The British daily Telegraph has quoted Foley's younger brother Michael as saying that there was "no doubt" that the American scribe would have sacrificed his life adding that he had always been generous and kind.
Michael, who is 38 told the paper: "He truly cares more about others than himself. I think he was probably the strongest and most prepared for it. God forbid there's others. But you can see just from the clips, from the video, he wasn't afraid."
The brother's statement comes after GlobalPost, the news organization where James worked, published the full text of a letter on Thursday, that was sent by the jihadist group to the family members, in which the militants warn: "We will not stop until we quench our thirst for your blood".
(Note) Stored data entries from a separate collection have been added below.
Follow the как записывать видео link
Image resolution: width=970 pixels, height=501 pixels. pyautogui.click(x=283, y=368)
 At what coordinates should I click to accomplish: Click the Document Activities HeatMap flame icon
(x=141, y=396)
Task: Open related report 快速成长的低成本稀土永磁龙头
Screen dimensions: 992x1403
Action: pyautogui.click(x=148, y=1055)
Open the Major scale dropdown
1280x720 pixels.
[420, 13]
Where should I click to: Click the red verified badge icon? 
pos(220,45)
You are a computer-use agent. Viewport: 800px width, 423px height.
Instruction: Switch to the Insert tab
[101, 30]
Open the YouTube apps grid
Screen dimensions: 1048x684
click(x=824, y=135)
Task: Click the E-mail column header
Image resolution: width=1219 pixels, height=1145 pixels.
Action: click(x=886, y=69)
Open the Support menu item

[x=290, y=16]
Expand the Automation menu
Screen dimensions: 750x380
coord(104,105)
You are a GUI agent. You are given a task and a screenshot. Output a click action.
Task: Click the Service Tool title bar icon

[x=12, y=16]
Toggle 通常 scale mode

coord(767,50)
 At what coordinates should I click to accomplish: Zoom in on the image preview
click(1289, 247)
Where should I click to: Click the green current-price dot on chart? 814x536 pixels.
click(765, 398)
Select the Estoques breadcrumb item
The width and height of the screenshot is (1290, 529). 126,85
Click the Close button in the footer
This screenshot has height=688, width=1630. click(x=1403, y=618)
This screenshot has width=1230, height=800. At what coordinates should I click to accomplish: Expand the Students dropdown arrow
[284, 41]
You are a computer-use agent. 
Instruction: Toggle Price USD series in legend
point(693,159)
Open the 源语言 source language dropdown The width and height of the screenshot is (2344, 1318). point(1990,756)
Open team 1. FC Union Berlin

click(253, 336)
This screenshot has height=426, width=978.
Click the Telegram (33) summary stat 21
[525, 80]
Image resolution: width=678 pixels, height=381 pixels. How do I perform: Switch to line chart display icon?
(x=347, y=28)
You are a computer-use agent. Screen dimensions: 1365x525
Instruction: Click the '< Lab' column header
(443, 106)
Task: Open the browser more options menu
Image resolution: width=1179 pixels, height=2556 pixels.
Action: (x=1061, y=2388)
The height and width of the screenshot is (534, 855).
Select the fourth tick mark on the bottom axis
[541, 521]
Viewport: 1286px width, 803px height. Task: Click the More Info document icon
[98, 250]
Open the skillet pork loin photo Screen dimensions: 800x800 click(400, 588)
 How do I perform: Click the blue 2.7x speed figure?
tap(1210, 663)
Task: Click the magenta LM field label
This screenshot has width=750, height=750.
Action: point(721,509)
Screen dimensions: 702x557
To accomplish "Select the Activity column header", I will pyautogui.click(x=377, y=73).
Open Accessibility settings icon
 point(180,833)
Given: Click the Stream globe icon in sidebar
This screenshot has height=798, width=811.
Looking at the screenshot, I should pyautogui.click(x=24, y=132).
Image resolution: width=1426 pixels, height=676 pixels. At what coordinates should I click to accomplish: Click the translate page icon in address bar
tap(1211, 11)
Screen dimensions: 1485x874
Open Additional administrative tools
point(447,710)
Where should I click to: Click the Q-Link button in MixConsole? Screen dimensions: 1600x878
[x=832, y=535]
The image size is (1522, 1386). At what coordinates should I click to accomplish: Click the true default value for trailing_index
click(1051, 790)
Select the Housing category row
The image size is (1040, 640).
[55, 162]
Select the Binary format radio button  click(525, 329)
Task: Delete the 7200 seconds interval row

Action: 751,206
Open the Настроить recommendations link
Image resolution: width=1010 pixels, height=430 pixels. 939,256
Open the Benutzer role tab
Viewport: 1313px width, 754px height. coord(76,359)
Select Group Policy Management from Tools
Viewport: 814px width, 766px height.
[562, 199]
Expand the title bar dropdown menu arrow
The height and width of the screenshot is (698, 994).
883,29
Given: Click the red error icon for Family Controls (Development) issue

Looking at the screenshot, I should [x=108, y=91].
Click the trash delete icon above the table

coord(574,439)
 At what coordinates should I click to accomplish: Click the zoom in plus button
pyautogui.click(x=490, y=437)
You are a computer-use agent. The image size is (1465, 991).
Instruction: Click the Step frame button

According to experts who have analyzed the letter, the chilling warning could have been written by "John" who has been identified as the person who killed the American in the video.
The letter addressed as "a message to the American government and their sheep like citizens" argues that the Obama administration has now returned "to bomb the Muslims of Iraq once again, this time resorting to Arial attacks and 'proxy armies', all the while cowardly shying away from a face-to-face confrontation!"
Asserting that the United States did not spare their women, children or elderly, the jihadists vowed that they would do exactly the same.
Described as a well-educated, intelligent person but also one of the most fanatic members of the extremist terror group, John was reportedly based in the city of Raqqa in Syria, which is an IS stronghold.
The shocking and widely discussed footage has rattled the nerves of the US government and has triggered a collective sense of consternation among Americans. The event is likely to further intensify US aggression on the militants with the Obama administration hinting that Pentagon could go to the extent of launching air strikes in the IS bases in Syria – in an act that would indirectly assist the Assad government, which it says should step down.
A native of Rochester, Foley was kidnapped in northwest Syria on Thanksgiving 2012, while he was covering the Syrian crisis, and had been considered missing until the video went viral online.
Foley, who had worked for the Boston-based GlobalPost and other news organisations, had been kidnapped by a group of unidentified gunmen and made his disappearance public in January 2013 with the hope of appealing for his release.
The journalist's mother, Diane Foley, praised her son on Tuesday for giving his life "to expose the world to the suffering of the Syrian people."